# Start of EXTRACTED ENTRIES

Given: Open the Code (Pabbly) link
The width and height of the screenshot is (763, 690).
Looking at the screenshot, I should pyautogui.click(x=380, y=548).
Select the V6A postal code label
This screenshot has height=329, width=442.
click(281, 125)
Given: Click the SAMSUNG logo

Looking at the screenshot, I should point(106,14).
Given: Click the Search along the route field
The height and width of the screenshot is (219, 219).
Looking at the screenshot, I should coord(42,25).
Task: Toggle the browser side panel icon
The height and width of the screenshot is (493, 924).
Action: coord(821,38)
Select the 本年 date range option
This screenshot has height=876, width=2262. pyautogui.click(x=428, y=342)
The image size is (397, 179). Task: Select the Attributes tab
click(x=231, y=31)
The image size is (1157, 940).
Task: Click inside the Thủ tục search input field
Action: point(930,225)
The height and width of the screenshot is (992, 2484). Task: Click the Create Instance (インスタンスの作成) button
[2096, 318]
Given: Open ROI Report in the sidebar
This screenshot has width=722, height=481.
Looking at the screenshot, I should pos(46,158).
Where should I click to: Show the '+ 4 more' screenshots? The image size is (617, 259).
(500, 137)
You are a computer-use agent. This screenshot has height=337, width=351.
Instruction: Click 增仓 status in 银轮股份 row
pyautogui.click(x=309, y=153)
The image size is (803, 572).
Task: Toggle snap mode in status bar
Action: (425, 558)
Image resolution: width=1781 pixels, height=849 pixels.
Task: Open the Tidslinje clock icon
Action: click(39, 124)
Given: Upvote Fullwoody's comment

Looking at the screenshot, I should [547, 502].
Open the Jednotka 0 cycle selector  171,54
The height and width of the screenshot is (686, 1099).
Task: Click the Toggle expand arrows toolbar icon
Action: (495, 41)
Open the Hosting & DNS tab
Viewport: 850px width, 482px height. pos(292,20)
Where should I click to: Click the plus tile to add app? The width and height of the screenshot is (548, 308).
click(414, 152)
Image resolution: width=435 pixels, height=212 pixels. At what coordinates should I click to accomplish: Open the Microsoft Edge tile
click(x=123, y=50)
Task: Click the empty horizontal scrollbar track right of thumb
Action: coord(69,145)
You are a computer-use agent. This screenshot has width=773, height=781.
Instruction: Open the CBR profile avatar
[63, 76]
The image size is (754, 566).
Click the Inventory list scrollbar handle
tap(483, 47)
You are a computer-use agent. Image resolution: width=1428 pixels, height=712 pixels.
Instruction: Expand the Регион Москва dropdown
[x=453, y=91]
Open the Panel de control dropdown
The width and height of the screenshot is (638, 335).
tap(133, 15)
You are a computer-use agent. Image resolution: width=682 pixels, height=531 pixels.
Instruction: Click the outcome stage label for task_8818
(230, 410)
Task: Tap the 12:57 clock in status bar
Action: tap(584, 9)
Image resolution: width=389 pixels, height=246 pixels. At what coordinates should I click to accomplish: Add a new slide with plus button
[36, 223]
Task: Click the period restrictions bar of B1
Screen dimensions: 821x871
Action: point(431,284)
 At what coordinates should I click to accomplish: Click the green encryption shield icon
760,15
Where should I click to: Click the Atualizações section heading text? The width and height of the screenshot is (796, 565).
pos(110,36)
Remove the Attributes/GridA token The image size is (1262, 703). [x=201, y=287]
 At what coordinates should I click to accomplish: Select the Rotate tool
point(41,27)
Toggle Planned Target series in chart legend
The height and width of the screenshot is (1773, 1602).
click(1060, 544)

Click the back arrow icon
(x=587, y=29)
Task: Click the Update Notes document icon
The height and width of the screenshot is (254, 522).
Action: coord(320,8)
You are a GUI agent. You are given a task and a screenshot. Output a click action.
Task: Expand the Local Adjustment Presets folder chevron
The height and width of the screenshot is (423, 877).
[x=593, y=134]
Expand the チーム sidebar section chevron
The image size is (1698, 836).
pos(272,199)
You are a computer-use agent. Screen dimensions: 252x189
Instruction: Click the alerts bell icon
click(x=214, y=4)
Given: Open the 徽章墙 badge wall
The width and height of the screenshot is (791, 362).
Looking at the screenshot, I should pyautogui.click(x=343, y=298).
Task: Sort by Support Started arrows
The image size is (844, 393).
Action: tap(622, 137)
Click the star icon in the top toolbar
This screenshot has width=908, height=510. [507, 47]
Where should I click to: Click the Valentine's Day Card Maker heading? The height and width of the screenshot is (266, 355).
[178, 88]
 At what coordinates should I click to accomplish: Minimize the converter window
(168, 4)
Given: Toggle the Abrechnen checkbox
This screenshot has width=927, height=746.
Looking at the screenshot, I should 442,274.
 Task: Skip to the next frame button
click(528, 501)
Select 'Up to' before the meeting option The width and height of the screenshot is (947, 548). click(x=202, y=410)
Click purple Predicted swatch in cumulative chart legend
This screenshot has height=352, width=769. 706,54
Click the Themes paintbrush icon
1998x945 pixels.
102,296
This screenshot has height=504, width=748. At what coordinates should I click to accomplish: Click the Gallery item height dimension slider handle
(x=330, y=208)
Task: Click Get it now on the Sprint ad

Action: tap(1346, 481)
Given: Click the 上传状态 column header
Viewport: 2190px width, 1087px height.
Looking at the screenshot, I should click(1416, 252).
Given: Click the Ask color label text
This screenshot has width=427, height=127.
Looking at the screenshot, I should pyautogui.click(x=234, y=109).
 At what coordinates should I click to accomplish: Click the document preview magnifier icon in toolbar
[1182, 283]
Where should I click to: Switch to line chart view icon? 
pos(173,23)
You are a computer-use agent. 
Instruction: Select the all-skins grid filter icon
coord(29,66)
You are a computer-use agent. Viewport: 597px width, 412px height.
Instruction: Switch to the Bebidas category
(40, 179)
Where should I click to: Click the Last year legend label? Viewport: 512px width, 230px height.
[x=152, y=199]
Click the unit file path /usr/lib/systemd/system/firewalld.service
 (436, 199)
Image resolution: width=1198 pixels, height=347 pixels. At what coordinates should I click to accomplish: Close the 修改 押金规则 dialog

# End of EXTRACTED ENTRIES

■ WHAT TO WORK ON
Rewrite the lines of data from the one containing "Given: Toggle the Abrechnen checkbox" through the one containing "Looking at the screenshot, I should click(1416, 252).", putting "Instruction" wherever "Given" appears and keeping everything else as it is.

■ EXERCISE ANSWER
Instruction: Toggle the Abrechnen checkbox
This screenshot has width=927, height=746.
Looking at the screenshot, I should 442,274.
 Task: Skip to the next frame button
click(528, 501)
Select 'Up to' before the meeting option The width and height of the screenshot is (947, 548). click(x=202, y=410)
Click purple Predicted swatch in cumulative chart legend
This screenshot has height=352, width=769. 706,54
Click the Themes paintbrush icon
1998x945 pixels.
102,296
This screenshot has height=504, width=748. At what coordinates should I click to accomplish: Click the Gallery item height dimension slider handle
(x=330, y=208)
Task: Click Get it now on the Sprint ad

Action: tap(1346, 481)
Instruction: Click the 上传状态 column header
Viewport: 2190px width, 1087px height.
Looking at the screenshot, I should click(1416, 252).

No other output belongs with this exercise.